6Step 6: Isolate y-prime
Rearrange to have terms with \(y^{\prime}\) on one side: \((x^2 + y^2)y^{\prime} - 2yy^{\prime} = 2x\). Factor \(y^{\prime}\): \(y^{\prime}(x^2 + y^2 - 2y) = 2x\).
7Step 7: Solve for y-prime
Isolate \(y^{\prime}\) by dividing both sides by \(x^2 + y^2 - 2y\): \(y^{\prime} = \frac{2x}{x^2 + y^2 - 2y}\).

Key Concepts

Chain RuleImplicit DifferentiationNatural Logarithm Derivatives
Chain Rule
The chain rule is a crucial concept in calculus used to differentiate composite functions. When faced with a function like \( \ln(x^2 + y^2) \), the chain rule helps us tackle the derivative efficiently. The formula for the chain rule states that
  • if \( y = f(g(x)) \), then \( \frac{dy}{dx} = f'(g(x)) \cdot g'(x) \).
Here, our outer function is the natural logarithm, \( \ln(u) \), and our inner function is \( u = x^2 + y^2 \).
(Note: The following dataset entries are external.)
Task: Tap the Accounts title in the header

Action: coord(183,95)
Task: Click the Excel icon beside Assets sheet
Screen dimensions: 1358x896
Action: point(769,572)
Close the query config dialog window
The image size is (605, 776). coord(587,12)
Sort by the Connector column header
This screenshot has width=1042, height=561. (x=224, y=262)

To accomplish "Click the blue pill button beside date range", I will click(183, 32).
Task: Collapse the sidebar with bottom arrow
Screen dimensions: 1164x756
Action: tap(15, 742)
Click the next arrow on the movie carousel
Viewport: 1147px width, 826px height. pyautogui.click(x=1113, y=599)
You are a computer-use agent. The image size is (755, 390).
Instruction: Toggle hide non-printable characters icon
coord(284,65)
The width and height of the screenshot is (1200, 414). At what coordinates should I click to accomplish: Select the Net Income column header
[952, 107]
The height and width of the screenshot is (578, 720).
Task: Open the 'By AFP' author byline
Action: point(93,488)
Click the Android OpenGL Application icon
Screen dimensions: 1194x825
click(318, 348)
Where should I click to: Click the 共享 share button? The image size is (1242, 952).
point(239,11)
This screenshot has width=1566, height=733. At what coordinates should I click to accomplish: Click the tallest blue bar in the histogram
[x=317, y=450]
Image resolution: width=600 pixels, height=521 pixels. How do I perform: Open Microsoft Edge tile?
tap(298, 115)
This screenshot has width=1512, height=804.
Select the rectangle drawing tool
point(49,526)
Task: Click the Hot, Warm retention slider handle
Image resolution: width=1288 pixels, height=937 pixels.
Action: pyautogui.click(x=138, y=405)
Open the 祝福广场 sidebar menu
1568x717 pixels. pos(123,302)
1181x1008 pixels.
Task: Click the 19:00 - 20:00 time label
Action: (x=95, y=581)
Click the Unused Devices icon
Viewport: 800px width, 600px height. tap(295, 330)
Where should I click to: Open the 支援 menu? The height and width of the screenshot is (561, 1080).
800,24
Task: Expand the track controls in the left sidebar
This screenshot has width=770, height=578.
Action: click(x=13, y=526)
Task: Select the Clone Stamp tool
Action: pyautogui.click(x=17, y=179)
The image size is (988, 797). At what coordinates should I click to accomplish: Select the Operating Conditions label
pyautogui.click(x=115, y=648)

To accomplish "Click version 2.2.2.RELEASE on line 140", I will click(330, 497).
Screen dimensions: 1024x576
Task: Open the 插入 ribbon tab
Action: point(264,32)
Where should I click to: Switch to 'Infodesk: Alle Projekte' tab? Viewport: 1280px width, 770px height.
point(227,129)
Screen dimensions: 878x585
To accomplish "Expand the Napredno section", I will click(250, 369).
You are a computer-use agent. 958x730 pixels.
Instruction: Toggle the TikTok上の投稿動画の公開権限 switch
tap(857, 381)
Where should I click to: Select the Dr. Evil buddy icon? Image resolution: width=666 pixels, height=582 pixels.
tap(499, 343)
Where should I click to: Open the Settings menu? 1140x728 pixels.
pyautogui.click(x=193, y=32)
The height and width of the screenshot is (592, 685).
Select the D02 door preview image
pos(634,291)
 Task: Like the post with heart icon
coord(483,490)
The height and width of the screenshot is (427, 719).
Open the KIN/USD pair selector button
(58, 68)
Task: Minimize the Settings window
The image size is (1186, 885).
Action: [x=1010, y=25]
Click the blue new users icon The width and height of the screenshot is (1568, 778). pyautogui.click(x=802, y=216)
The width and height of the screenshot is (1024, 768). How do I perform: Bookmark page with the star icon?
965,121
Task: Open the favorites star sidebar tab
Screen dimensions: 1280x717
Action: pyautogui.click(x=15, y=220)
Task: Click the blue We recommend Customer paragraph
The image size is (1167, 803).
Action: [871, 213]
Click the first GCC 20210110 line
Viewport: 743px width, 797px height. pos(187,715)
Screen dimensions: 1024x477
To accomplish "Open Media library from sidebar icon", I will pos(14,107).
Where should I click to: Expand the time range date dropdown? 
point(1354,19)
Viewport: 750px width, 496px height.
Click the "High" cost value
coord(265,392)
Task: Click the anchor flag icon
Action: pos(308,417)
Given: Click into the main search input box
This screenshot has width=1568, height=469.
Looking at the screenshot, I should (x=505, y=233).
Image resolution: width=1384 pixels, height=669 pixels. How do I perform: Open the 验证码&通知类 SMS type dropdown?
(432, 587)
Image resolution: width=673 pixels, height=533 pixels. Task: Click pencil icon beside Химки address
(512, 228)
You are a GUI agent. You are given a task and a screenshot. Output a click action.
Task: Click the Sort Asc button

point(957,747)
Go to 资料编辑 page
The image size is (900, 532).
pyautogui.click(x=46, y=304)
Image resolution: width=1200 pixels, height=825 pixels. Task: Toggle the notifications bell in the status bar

The derivative of a natural logarithm is \( \frac{1}{u} \), and the chain rule dictates that we also need the derivative of the inner function \( u \) with respect to \( x \).
To apply the chain rule correctly, it is important to:
  • First, identify the inner and the outer functions.
  • Then, find the derivative of the outer function while treating the inner function as a single variable.
  • Finally, multiply this by the derivative of the inner function with respect to \( x \).
Implicit Differentiation
Implicit differentiation is an advanced technique used when differentiating equations where variables are intermixed, as with equations like \( y = \ln(x^2 + y^2) \). Here, \( y \) is a function of \( x \), but it is not solved explicitly.
This approach involves:
  • Treating \( y \) as an implicit function of \( x \).
  • Applying standard differentiation rules, recognizing that \( \frac{dy}{dx} = y' \).
When differentiating terms involving \( y \), like \( y^2 \), with respect to \( x \), use the chain rule to yield \( 2yy' \), where \( y' \) is \( \frac{dy}{dx} \).
Implicit differentiation allows us to solve for \( y' \) even when it cannot be isolated easily, making it a powerful tool in calculus.
Natural Logarithm Derivatives
The derivative of the natural logarithm function, \( \ln(u) \), is straightforward but vital to master. This derivative is expressed as:
  • \( \frac{d}{dx}[\ln(u)] = \frac{1}{u} \cdot \frac{du}{dx} \)
In our example, \( u = x^2 + y^2 \), which requires us to employ the chain rule to find \( \frac{du}{dx} \). Understanding that \( \frac{1}{u} \) is part of this derivative is crucial for solving logarithmic differentiation problems accurately.
Pay attention to:
  • Identifying the inner function \( u \).
  • Applying the chain rule diligently.
This method is particularly beneficial in cases involving complex functions inside the logarithm, ensuring precision even when variables are entangled, as seen in implicit differentiation scenarios.